-- START OF EXTRACTED MATERIAL --

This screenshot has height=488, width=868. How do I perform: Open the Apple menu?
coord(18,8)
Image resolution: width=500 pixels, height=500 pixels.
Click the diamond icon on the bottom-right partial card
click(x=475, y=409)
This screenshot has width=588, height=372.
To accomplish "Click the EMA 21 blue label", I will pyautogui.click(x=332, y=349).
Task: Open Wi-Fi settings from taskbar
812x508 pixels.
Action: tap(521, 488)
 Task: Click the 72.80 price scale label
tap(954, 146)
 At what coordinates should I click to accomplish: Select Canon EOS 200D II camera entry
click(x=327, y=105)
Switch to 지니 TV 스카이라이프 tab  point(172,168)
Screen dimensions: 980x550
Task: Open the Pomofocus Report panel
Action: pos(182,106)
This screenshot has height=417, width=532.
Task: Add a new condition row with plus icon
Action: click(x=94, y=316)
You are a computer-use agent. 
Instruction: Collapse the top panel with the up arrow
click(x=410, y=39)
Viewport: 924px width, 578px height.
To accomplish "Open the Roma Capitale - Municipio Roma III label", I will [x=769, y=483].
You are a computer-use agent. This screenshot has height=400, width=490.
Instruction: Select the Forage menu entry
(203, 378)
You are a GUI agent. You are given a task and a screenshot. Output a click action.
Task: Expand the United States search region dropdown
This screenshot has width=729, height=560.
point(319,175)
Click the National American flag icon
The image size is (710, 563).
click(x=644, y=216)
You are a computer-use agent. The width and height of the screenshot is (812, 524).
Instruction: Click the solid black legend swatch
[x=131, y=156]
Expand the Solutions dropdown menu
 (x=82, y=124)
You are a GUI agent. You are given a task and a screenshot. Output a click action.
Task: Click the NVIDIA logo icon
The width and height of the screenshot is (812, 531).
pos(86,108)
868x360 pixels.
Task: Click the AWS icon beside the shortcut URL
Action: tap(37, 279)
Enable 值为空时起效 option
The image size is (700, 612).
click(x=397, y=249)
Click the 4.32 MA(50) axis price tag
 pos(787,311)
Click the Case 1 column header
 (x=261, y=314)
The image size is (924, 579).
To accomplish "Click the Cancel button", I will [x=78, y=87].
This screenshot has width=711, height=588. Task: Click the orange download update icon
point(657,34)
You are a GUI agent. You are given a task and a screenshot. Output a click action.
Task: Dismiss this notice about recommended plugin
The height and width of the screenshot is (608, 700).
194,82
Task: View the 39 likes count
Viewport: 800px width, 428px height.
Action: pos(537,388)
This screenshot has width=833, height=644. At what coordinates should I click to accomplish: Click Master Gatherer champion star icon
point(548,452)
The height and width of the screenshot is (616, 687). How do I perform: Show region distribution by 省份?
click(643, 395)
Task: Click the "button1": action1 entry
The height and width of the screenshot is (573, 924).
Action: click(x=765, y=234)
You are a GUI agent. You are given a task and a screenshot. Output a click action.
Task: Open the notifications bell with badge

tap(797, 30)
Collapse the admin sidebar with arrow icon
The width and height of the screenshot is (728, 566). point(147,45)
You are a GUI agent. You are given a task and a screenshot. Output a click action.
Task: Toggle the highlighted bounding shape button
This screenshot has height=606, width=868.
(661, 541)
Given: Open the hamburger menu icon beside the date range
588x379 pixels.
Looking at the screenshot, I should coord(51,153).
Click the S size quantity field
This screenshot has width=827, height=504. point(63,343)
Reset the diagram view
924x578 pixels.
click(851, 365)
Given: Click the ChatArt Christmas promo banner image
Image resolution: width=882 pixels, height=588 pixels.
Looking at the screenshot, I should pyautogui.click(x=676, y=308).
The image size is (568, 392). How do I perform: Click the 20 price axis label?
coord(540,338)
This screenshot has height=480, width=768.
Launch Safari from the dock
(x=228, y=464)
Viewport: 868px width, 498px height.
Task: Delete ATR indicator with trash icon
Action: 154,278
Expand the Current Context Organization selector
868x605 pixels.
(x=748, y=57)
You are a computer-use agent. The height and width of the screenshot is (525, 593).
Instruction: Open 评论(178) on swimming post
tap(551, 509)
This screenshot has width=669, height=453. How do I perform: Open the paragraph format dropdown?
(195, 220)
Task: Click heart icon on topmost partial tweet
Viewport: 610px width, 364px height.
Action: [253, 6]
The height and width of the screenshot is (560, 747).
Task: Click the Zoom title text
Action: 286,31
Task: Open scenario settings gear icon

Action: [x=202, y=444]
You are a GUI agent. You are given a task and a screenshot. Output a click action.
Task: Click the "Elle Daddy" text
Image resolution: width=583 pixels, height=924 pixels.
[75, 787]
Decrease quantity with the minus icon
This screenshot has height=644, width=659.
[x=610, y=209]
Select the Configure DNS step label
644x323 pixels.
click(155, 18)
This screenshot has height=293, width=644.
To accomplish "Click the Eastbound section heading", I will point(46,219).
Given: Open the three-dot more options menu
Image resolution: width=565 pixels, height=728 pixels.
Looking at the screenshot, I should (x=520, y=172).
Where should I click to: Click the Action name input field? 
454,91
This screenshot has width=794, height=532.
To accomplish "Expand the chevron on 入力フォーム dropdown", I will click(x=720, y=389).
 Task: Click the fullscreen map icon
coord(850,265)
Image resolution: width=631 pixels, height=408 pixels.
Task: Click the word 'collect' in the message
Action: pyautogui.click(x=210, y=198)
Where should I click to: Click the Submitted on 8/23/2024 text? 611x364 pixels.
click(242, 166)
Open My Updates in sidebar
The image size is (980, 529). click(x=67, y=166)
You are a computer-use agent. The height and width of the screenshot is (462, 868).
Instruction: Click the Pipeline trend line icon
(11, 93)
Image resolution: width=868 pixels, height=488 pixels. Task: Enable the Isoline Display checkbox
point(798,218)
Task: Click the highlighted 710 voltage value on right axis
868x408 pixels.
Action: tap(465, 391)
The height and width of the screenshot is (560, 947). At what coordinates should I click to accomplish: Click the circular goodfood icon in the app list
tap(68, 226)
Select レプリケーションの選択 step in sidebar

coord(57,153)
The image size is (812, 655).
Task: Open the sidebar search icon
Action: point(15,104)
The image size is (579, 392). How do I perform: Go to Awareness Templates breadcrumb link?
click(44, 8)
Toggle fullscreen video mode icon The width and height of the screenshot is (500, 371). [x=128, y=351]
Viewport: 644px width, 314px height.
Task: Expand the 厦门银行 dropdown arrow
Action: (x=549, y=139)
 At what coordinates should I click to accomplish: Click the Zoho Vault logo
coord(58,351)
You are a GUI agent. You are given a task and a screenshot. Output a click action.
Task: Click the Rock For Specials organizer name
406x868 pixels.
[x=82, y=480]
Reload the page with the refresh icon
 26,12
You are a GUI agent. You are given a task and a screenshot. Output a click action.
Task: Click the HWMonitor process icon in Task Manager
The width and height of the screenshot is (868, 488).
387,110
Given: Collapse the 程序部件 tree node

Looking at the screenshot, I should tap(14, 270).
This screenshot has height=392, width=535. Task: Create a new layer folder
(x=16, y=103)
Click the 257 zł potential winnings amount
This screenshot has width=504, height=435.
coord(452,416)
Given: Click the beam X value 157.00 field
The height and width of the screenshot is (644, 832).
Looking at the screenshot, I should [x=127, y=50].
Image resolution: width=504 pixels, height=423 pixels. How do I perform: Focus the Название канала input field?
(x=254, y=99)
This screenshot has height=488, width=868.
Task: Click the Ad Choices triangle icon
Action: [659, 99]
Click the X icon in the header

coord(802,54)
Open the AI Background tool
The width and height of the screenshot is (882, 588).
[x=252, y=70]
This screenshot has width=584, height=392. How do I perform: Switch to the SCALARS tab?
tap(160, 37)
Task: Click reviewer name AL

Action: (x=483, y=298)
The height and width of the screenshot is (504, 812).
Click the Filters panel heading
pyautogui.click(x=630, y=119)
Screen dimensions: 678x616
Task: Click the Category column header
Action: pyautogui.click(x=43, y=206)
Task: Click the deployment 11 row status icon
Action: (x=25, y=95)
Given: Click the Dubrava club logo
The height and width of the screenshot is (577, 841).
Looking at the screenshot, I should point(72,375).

-- END OF EXTRACTED MATERIAL --

◆ **PROBLEM STATEMENT**: Echo the records verbatim, starting with the line that contains "Click the National American flag icon" and going on through the line that contains "Action: pos(537,388)", both included.

◆ **RESPONSE BELOW**:
Click the National American flag icon
The image size is (710, 563).
click(x=644, y=216)
You are a computer-use agent. The width and height of the screenshot is (812, 524).
Instruction: Click the solid black legend swatch
[x=131, y=156]
Expand the Solutions dropdown menu
 (x=82, y=124)
You are a GUI agent. You are given a task and a screenshot. Output a click action.
Task: Click the NVIDIA logo icon
The width and height of the screenshot is (812, 531).
pos(86,108)
868x360 pixels.
Task: Click the AWS icon beside the shortcut URL
Action: tap(37, 279)
Enable 值为空时起效 option
The image size is (700, 612).
click(x=397, y=249)
Click the 4.32 MA(50) axis price tag
 pos(787,311)
Click the Case 1 column header
 (x=261, y=314)
The image size is (924, 579).
To accomplish "Click the Cancel button", I will [x=78, y=87].
This screenshot has width=711, height=588. Task: Click the orange download update icon
point(657,34)
You are a GUI agent. You are given a task and a screenshot. Output a click action.
Task: Dismiss this notice about recommended plugin
The height and width of the screenshot is (608, 700).
194,82
Task: View the 39 likes count
Viewport: 800px width, 428px height.
Action: pos(537,388)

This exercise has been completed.